Le tensioni tra la Francia rivoluzionaria e la Santa Sede datavano dai tempi della Costituzione civile del clero (12 luglio 1790), e da quel momento i rapporti tra Parigi e Roma andarono deteriorandosi assai rapidamente. Ciò anche a causa di un episodio: l’assassinio, nella sede pontificia, di Ugo de Basseville, avvenuta il 13 gennaio 1793. Nella morte del diplomatico francese, la Convenzione vide, forse pretestuosamente, un’azione meditata dalla stessa Santa Sede, pertanto da quella vicenda derivò un ulteriore inasprimento nelle relazioni.
A distanza di pochi anni da quell’omicidio, il contrasto giungeva all’apice: infatti, dopo aver battuto gli austro-piemontesi in Lombardia, l’esercito francese volgeva le baionette contro i territori papalini. Il 12 giugno 1796 una divisione, capitanata dal generale Pierre Augerau, travalicava la Lombardia e invadeva la Legazione di Romagna. L’avanzata dell’invasore fu rapida e travolgente, e ad essa cedettero presto le città di Bologna, Ferrara, Ravenna, Loreto, Ancona, cosicché il papa dovette prendere atto della forza di un avversario soverchiante, con cui bisognava giocoforza scendere a compromessi.
Il 23 giugno veniva sottoscritto, a Bologna, un armistizio nient’affatto vantaggioso per la Santa Sede, costretta a versare 21 milioni di scudi, a cedere buona parte dei propri territori e, infine, a consegnare all’invasore anche molte opere d’arte. Si disponeva, inoltre, l’invio di Commissari francesi a Roma, affinché definissero le condizioni per un accordo duraturo.

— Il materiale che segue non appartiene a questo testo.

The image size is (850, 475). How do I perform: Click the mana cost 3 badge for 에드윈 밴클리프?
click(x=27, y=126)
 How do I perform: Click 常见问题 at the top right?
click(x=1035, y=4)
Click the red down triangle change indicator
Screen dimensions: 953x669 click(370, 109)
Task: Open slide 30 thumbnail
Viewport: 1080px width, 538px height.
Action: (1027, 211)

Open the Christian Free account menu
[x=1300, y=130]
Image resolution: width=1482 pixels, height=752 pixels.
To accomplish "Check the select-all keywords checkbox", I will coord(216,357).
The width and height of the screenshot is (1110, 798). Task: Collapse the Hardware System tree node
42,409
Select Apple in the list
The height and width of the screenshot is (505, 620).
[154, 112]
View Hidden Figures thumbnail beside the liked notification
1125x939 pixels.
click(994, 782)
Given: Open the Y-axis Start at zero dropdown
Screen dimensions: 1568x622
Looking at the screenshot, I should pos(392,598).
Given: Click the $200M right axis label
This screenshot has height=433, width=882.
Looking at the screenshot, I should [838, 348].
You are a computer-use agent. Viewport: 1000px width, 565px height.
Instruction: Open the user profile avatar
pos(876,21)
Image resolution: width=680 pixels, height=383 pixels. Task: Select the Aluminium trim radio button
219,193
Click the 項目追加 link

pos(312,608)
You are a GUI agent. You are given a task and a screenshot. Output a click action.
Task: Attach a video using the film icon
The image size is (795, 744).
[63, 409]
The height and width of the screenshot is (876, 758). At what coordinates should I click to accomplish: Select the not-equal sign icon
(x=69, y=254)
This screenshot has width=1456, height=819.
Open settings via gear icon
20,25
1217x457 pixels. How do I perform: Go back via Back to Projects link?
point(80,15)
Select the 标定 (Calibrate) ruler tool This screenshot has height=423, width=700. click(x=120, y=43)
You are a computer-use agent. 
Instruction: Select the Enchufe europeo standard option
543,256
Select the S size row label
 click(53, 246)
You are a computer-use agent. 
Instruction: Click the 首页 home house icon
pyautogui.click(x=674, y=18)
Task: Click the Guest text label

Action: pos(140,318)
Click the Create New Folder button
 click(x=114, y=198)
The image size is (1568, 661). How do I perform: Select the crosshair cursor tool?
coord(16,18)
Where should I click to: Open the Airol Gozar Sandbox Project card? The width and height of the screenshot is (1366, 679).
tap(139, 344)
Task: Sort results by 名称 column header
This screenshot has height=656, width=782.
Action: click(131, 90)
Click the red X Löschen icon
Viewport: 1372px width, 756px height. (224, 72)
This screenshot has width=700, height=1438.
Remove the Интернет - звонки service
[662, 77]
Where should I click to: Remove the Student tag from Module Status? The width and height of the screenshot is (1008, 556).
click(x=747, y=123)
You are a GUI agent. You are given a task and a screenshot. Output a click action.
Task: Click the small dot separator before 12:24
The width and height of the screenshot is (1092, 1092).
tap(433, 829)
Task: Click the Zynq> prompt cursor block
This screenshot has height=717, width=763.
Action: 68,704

Entrée_de_l’Armée_française_à_Rome I «Commissarj Francesi» a Roma omteL’Armata d’Italia entra a Roma, 11 febbraio 1798


In data 13 luglio 1796, in prospettiva dell’arrivo dei Commissarj, veniva emesso dalla Santa Sede un Editto specifico. A firmarlo era il Cardinale Francesco Saverio de Zelada (1717-1801), Segretario di Stato di papa Pio VI, nonché Prefetto della Sacra Congregazione dei Vescovi e dei Regolari.
Da questo Editto emerge chiaramente l’intenzione di tutelare il Papato sconfitto da ulteriori fardelli; a tal scopo, ci si prefiggeva di garantire l’incolumità degli inviati francesi, approntando le misure necessarie.
Nell’Editto si rendeva noto al popolo romano che «in seguito dell’accordo concluso coll’Armata Francese, mediante il quale si è allontanato il pericolo dell’ostile invasione», s’intendevano intavolare trattative per stabilire «una solida, e permanente pace fralle due Nazioni». Motivo per cui «debbano … portarsi in Roma alcuni Commissarj Francesi per trattare, e conferire di varj emergenti, e dell’adempimento di diversi Articoli, e condizioni relative all’accordo medesimo, che debbono facilitare la strada all’effettiva conclusione della pace».
Al riguardo, in nome della «nostra S. Religione», s’invocavano «il sagro dritto dell’ospitalità: l’inviolabile gius delle Genti: la fede pubblica derivante dalla Sovrana annuenza: l’importanza di una formale convenzione fra due Potenze» per «conservare il buon ordine, la tranquillità, e la pace commune». Questi precetti «esiggono indispensabilmente, che tali Commissarj Francesi vengano da tutti rispettati, ed urbanamente trattati».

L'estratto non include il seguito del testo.